- [Seçilen alıntı]:

-- -- --

Bedenimiz ile ruhumuz arasındaki bu sarsıcı kopukluk da neyin nesi? Keder ve üzüntülerimiz neredeyse elle tutulur hale geldi. Belki de eşi benzeri olmayan cinsten, derin bir sessizliğe bürünmemiz isteniyor. Kendimizi yasalara teslim edip arzularımız ve hedeflerimiz olmayan birer eşya parçasına dönüşemeyiz. Bizi iyice yıpratan belirsizlik duygusunu söküp atmalıyız zihnimizden. Fakat bunu bir daha asla hor görülmeyeceğimize karar vermenin rahatlığıyla yapmalıyız ve yola gözleri arayışta, yüreği açık olanlarla devam etmeliyiz.
Halk dilinde "Gerçeği Kabullenmek" denen o şeyi yapmamız diretiliyor bizlere. Biz gençleri gelecek hakkında kandırma isteklerine masum bir derinlik vermek için her şeyin eğitim adına uygulandığı yalanına bizleri körü körüne inandırıyorlar. Eğitim sistemi bizim için kaba oyalanmalardan başka bir şey değildir ve bu durum yaşanması gereken günler hakkındaki tuhaf sessizliği derinleştirir. Bu durum insana kısa sürede olgunlaşmayla beraber bir güven de vadediyor. Yaşamın gerçek anlamını çözmek isteyenler, ilerlemeyi göze alabilenler için korkuların yanı sıra esrarengiz umutlar ve ardı arkası kesilmeyen heyecanlarla dolu bir gezegende yaşıyoruz. Bilginin ve medeniyetin gücünü kaybettiği bu günlerde politikanın karanlık ve korkunç yüzüyle herkesin tanışması gerektiğine inanıyorum.

-- -- --

- [Çalışma konusu]: Lütfen yukarıdaki alıntıda "-malıyız" ya da "-meliyiz" ekiyle biten bütün sözcükleri metindeki sıralarıyla yazın.

- [Sağlanan veriler]:

-- -- --

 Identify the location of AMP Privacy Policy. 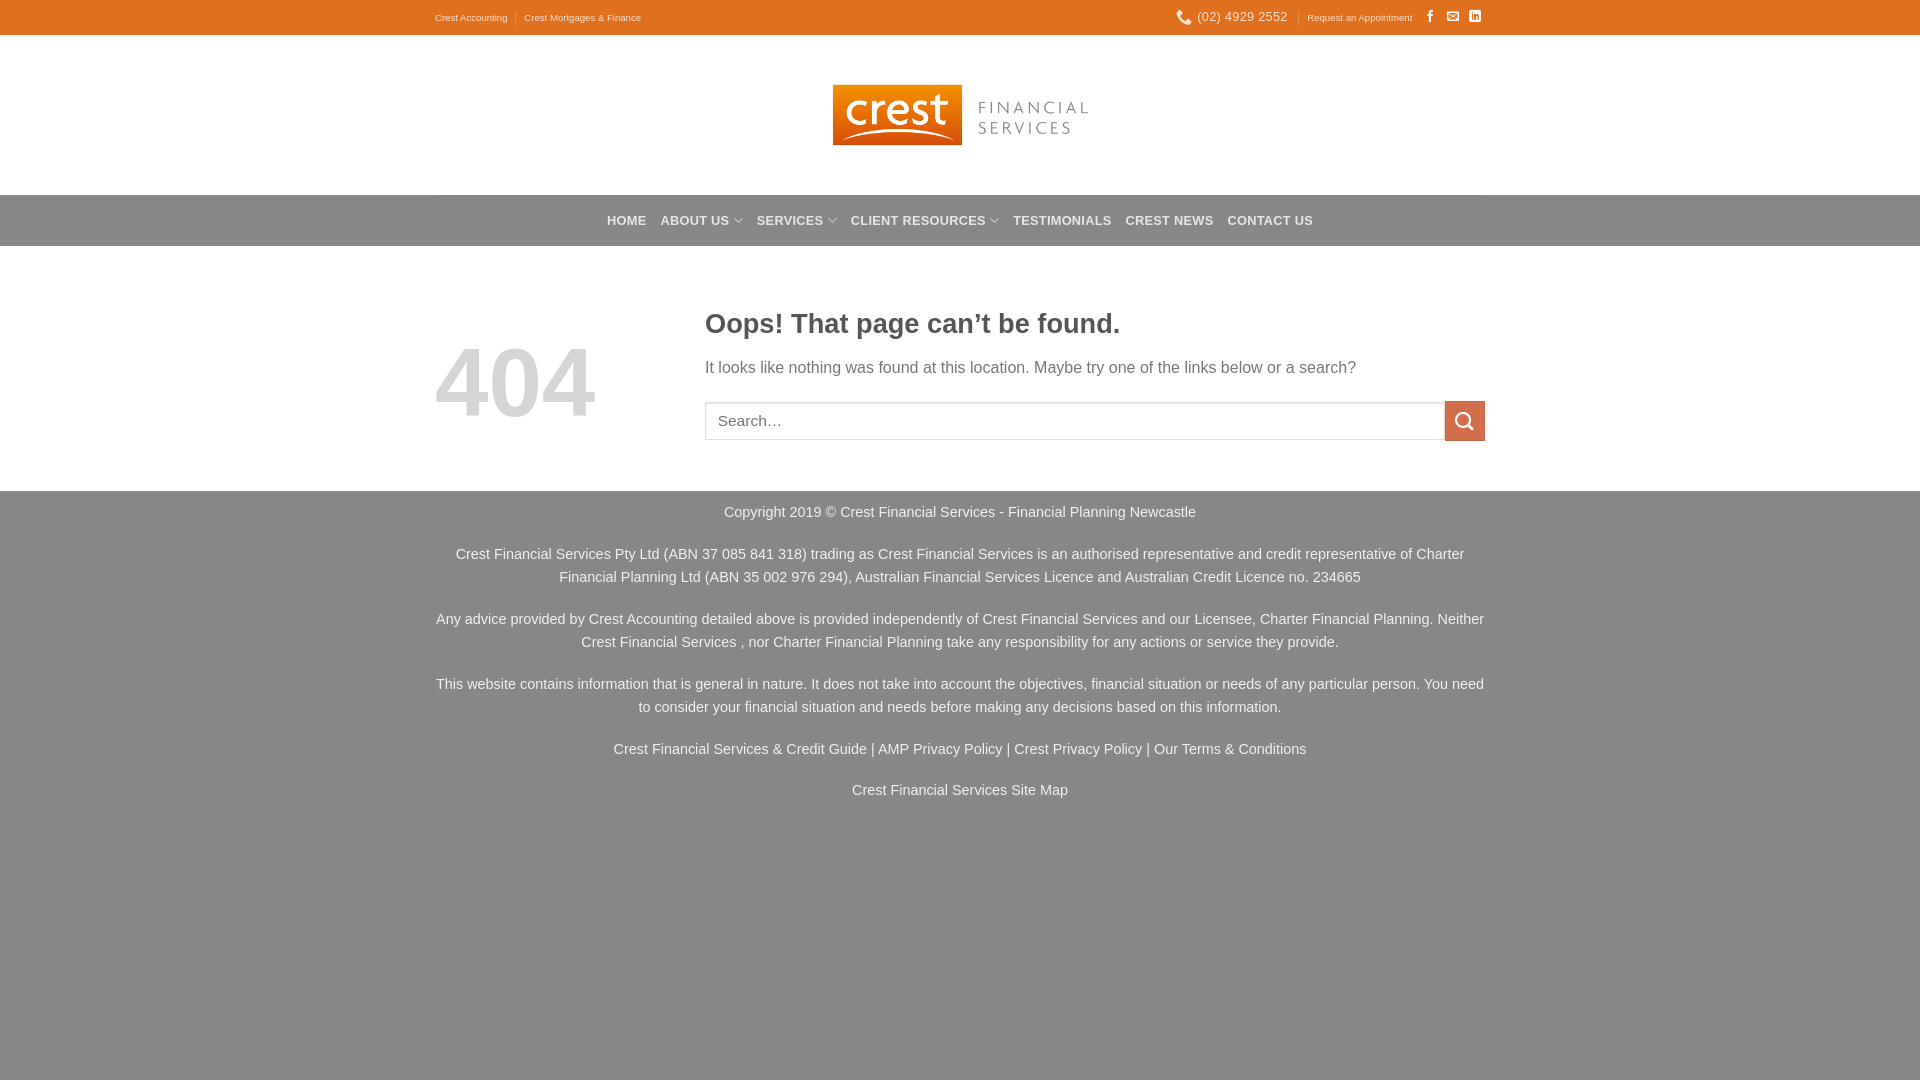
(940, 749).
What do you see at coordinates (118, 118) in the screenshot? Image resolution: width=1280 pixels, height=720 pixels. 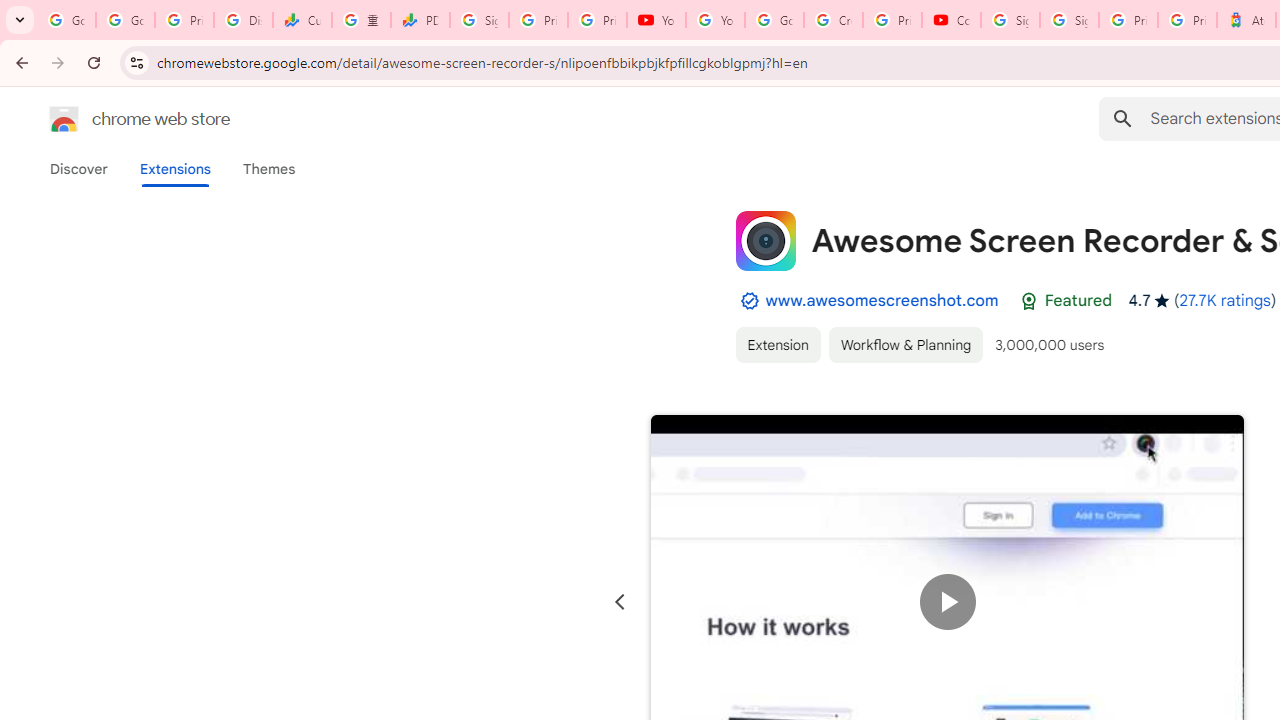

-- -- --

- [Alıştırma yanıtı]: atmalıyız, yapmalıyız, etmeliyiz